Ama bu 'itibari, konjoktürel' değerdir. Zamana, mekâna göre değişir.Bir insanın
bu ayrımı lise sıralarda fark etmesi söz konusu değil elbette. Ama yüksek
bürokrat; hukukçu bir babanın çocuğu, paşa torunu olarak doğduğu konaktan kopup
babanın mezun olduğu okula (Galatasaray Lisesi) yatılı öğrenci verilmesi, onu
varlık sorunuyla erken yaşta yüz yüze getirecektir: Dünyadan, kendi doğal
ilişki çevresinden kopukluk, 'yalnızlık'.
Bir söyleşisinde yatılı öğrenciliği 'öksüzlük'
olarak nitelendiriyor Çetin Altan, "Aynı zamanda Fransız edebiyatı ile
ilişkide olduğunuz bir okul, kitaplığı çok zengin... Ünlü Fransız yazarlarını
okurken, insan, kendisinin de içinde yaşadığı kimsesizliğe bir çare bulmaya
çalışır. Ailesi yok yanında, bir kız arkadaşı yok, kendi varlığını nerede
ortaya koyacak ki; o da, işte kendi derinliğinde yalnızlığını, kimsesizliğini
kâğıda dökmeye çalışıyor."
1943'te büyükanneden alınan parayla bastırılan ilk
kitap; 'Üçüncü Mevki', bu yalnızlığın çığlıklarını taşımaktadır. O ilk adımdan
30 yıl sonra gazeteci ve yazarlığı yanında siyasal kimliğiyle de ününün
doruklarındayken, 12 Mart darbesi gelecektir 1971'de. Darbe, eylemci gençlik,
yazarlar ve aydınlar başta olmak üzere bütün toplum için 'Büyük Gözaltı'dır.

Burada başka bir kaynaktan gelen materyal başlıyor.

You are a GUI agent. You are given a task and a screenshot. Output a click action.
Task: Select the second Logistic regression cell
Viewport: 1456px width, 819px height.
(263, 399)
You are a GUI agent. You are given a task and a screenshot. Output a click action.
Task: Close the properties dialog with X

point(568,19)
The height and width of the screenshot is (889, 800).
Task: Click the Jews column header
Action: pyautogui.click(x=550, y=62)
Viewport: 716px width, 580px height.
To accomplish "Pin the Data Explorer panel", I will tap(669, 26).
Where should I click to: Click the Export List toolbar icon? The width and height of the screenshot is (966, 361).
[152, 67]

Çetin Altan için de. Serbest kaldığında bütün bu süreci, en başa; çocukluk
yıllarına dönerek romanlaştırır.
1973 Orhan Kemal Roman Ödülü'nü kazanan 'Büyük
Gözaltı'nda Altan, siyasal yaptırımların da ötesinde aileden başlayarak
kişilikler, kimlikler üzerindeki imha hareketine dikkat çeker. 'Büyük
Gözaltı'nı izleyen 'Bir Avuç Gökyüzü'nde, 'Viski'de aynı izleği sürdürür.

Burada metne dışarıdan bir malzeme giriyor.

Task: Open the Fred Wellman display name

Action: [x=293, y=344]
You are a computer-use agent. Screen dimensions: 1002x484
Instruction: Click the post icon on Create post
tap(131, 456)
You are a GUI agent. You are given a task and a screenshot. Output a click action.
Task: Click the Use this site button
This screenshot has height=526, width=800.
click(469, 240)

Özellikle 'Viski', bu kez okul, öğrencilik yıllarına uzanarak 12 Mart
arifesinde milletvekiliyken parlamentoda yaşadığı linç girişiminin yine
siyasalın da ötesinde neredeyse toplumsal bir olgu, gelenek olduğunu sergiler.
Yazının bedeli ağırdır. Ancak yazı, bedeli ağır
olduğu gibi karın da doyurmamaktadır. Fakülteye başladığı 1946'dan itibaren
Ulus ve Akşam gibi dönemin etkili iki gazetesinde kendisine ayrılan sütunları
doldurma mesaisinin yanında ANKA Ajansı, Hürses ve İzmir'de yayımlanan Sabah
Postası'nda muhabirlik, eski deyimle 'fıkra', şimdiki adıyla köşeyazarlığını
eşzamanlı olarak sürdürmektedir. (…)
KAYNAK: Zeki Coşkun / Kalemin
Ucunda Bir Hayat (Radikal Kitap, 8 Ekim 2004).